**Quoted passage**
Swiss philosopher (1910–2000)

Jeanne Hersch (13 July 1910 – 5 June 2000) was a Swiss philosopher of Polish-Jewish origin, whose works dealt with the concept of freedom. She was the daughter of Liebman Hersch.

== Education and career ==
Hersch was born in 1910 in Geneva, Switzerland. She later studied under the existentialist Karl Jaspers in Germany in the early 1930s. She taught French, Latin, and Philosophy in the International School of Geneva, the world's first international school, for 33 years (1933–1956).

She was secretary of the Central Committee of the Association of Friends of Republican Spain (Association des Amis de l'Espagne républicaine), which she founded with André Oltramarre on September 15, 1936, in Geneva, shortly after the start of the Spanish Civil War. The association had a dual purpose: providing informations and material assistance.

From 1942 to 1946, she participated in the doctoral colloquium of the philosopher Paul Häberlin, the predecessor of Karl Jaspers, at the University of Basel. Häberlin's Lucerna Foundation supported her doctoral thesis with a scholarship.

In 1956, she was appointed to a professorship at the University of Geneva, one of the first women to hold such a post at a Swiss university, holding the post until 1977. From 1966 to 1968, Hersch headed the philosophy division of UNESCO and was a member of its executive commission from 1970 to 1972.

In 1968 she edited Le droit d'être un homme, une anthologie mondiale de la liberté in French (translated in English in 1969 as Birthright of Man: A Selection of Texts and also in Greek as Το δικαίωμα να είσαι άνθρωπος), an anthology of writings on human rights, republished in French in 1984 and 1990.

In the 1970s, as Professor Emeritus at the University of Geneva, Jeanne Hersch attempted to prevent Jean Ziegler's appointment as full professor of sociology, questioning his intellectual rigor and denouncing his partisan stances. Following her death, the future United Nations Special Rapporteur on the Right to Food paid tribute to her by declaring:

Most professors are relics of the past, but not Jeanne Hersch, who was an extraordinary woman, particularly for her passion for debate. I have immense respect for her great intelligence. She was one of the greatest philosophers Switzerland has ever known and an exceptional professor, whose opinions I completely disagreed with.
— Vincent Monnet, Campus, no 99, 2010, p. 33

In 1987, she received the Einstein Medal.

== Honors and awards ==

- 1936: Prix Amiel (Amiel Prize) from the University of Geneva for her first book L'illusion philosophique.
- 1941: Prix littéraire de la Guilde du Livre (Book Guild's Literary Prize) for her novel Temps alternés
- 1947: Prix Adolphe Neuman d'esthétique et de morale (Adolphe Neuman Prize of aesthetics and morals)
- 1970: Ida-Somazzi-Preis

==Bibliography==

- Emmanuel Dufour-Kowalski Présence dans le Temps, L'Âge d'Homme Editions, Lausanne, 1999.

**Information supplied**
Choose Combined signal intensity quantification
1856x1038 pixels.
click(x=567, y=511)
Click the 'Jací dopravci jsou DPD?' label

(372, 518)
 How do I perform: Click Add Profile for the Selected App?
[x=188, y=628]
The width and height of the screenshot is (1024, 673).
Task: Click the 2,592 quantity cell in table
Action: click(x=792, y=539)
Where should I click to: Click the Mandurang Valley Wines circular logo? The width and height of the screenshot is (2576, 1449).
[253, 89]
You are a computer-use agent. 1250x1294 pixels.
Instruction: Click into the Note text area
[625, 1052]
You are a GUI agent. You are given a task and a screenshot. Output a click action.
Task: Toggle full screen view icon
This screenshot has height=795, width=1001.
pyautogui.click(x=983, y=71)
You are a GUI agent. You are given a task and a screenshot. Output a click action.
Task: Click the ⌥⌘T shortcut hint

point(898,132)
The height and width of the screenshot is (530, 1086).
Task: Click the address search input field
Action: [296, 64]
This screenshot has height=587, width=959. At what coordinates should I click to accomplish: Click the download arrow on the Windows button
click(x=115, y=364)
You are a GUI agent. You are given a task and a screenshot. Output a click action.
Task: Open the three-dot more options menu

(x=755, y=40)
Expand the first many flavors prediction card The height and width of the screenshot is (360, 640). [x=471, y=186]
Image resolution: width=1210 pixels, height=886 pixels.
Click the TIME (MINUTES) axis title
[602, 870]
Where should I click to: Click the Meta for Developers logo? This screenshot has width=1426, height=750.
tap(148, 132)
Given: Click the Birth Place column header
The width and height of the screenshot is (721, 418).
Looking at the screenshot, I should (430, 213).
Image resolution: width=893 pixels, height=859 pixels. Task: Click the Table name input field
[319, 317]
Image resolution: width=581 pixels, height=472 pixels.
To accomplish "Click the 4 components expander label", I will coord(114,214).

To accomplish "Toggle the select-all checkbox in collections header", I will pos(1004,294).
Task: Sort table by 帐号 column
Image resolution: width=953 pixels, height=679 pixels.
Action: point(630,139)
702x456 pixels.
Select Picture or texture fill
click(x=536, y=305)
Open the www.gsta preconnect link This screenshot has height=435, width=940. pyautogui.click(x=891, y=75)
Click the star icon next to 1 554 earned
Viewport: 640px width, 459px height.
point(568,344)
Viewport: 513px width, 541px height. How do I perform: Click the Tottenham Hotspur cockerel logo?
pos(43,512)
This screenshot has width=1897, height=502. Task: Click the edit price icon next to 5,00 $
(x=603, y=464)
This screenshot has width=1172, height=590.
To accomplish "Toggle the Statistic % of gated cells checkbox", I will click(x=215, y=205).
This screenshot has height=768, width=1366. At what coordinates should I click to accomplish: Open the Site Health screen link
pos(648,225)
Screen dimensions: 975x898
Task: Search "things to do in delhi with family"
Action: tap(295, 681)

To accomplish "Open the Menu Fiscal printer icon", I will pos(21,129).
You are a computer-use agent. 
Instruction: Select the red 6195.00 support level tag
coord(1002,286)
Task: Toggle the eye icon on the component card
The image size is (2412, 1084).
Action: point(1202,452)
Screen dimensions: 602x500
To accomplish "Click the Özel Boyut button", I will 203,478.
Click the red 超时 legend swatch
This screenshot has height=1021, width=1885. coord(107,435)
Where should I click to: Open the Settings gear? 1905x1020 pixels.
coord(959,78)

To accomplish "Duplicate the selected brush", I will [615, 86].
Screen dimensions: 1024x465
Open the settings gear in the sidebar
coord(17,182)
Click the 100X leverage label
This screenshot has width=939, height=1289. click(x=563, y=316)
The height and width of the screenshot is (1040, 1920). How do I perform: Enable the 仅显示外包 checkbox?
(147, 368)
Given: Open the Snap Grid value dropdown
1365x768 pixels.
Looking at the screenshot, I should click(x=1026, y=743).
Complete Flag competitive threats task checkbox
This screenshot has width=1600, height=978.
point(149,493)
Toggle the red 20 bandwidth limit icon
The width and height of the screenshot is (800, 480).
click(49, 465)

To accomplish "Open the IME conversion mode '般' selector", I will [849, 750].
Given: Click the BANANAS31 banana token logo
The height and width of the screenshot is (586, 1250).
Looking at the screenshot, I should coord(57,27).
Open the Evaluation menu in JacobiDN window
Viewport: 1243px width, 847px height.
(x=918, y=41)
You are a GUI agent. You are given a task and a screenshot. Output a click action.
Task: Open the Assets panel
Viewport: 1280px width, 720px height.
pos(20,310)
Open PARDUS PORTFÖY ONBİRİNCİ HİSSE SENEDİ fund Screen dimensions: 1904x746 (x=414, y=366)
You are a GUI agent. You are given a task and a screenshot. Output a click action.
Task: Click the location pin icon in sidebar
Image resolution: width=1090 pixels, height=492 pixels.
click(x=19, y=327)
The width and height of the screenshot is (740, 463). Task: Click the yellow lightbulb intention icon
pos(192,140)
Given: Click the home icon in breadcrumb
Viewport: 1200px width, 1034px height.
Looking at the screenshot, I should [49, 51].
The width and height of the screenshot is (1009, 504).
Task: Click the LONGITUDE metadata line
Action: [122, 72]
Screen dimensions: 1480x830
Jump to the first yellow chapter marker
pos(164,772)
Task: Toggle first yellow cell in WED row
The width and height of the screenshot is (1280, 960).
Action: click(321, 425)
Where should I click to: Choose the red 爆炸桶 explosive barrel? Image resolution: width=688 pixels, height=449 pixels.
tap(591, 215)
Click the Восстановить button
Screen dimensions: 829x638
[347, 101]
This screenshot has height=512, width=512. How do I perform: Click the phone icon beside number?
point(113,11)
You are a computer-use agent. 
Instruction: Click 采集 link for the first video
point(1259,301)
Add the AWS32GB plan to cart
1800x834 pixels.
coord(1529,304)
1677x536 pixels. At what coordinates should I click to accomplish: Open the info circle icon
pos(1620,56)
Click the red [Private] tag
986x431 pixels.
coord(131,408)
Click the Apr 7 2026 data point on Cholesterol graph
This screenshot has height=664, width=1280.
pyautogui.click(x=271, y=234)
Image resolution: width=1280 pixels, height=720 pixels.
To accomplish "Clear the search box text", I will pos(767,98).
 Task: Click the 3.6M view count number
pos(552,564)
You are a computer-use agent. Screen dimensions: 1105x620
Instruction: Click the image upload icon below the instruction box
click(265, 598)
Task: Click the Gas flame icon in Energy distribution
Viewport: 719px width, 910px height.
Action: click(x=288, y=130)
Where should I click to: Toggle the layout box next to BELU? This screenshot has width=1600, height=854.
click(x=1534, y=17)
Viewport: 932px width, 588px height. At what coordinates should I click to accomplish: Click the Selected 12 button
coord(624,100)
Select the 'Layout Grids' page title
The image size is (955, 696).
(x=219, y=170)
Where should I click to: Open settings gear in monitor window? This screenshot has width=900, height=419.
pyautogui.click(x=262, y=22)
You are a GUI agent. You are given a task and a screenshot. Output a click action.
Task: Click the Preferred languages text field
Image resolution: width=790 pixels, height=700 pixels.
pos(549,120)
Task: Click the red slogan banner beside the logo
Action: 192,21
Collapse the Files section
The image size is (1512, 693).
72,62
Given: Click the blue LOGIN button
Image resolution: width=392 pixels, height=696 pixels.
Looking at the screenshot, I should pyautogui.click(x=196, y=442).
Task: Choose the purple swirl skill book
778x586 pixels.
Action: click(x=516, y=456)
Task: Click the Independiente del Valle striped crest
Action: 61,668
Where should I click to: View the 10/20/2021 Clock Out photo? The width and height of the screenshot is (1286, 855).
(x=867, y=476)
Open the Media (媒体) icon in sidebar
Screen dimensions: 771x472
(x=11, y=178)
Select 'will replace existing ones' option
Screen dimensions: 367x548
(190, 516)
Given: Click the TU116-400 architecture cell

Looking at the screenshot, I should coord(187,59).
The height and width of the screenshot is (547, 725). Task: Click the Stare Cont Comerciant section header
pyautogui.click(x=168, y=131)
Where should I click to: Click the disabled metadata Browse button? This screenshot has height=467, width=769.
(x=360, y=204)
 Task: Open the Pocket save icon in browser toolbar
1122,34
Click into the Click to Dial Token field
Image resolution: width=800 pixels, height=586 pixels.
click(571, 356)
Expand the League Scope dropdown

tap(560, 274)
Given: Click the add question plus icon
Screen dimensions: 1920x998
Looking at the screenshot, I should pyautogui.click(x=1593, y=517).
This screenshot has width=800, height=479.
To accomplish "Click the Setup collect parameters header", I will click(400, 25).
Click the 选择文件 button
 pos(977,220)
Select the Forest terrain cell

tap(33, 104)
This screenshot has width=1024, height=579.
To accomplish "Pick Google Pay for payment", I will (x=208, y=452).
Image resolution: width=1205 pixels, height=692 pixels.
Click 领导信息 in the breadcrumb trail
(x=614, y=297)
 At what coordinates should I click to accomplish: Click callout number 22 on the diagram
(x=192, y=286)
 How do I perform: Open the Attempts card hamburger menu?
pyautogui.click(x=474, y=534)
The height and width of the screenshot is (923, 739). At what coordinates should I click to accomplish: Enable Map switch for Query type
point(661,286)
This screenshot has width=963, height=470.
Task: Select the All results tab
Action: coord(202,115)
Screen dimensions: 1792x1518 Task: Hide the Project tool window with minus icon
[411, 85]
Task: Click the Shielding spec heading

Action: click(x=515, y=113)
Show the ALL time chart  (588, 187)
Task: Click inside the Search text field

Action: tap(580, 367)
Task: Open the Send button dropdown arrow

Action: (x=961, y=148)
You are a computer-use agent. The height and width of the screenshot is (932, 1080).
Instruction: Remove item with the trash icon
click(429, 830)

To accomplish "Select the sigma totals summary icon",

**Problem set**
A) Answer the following questions about the Jeanne Hersch biography.
(i) For how many years did Hersch teach at the International School of Geneva?
(ii) With whom did she found the Association of Friends of Republican Spain?
(iii) For which novel did she receive the 1941 Book Guild's Literary Prize?
B) Print the part of the Jeanne Hersch biography starting with "In the 1970s, as" and going on through "book L'illusion philosophique.".

**Response list**
A)
(i) 33 years (1933–1956)
(ii) André Oltramarre
(iii) Temps alternés

B)
In the 1970s, as Professor Emeritus at the University of Geneva, Jeanne Hersch attempted to prevent Jean Ziegler's appointment as full professor of sociology, questioning his intellectual rigor and denouncing his partisan stances. Following her death, the future United Nations Special Rapporteur on the Right to Food paid tribute to her by declaring:

Most professors are relics of the past, but not Jeanne Hersch, who was an extraordinary woman, particularly for her passion for debate. I have immense respect for her great intelligence. She was one of the greatest philosophers Switzerland has ever known and an exceptional professor, whose opinions I completely disagreed with.
— Vincent Monnet, Campus, no 99, 2010, p. 33

In 1987, she received the Einstein Medal.

== Honors and awards ==

- 1936: Prix Amiel (Amiel Prize) from the University of Geneva for her first book L'illusion philosophique.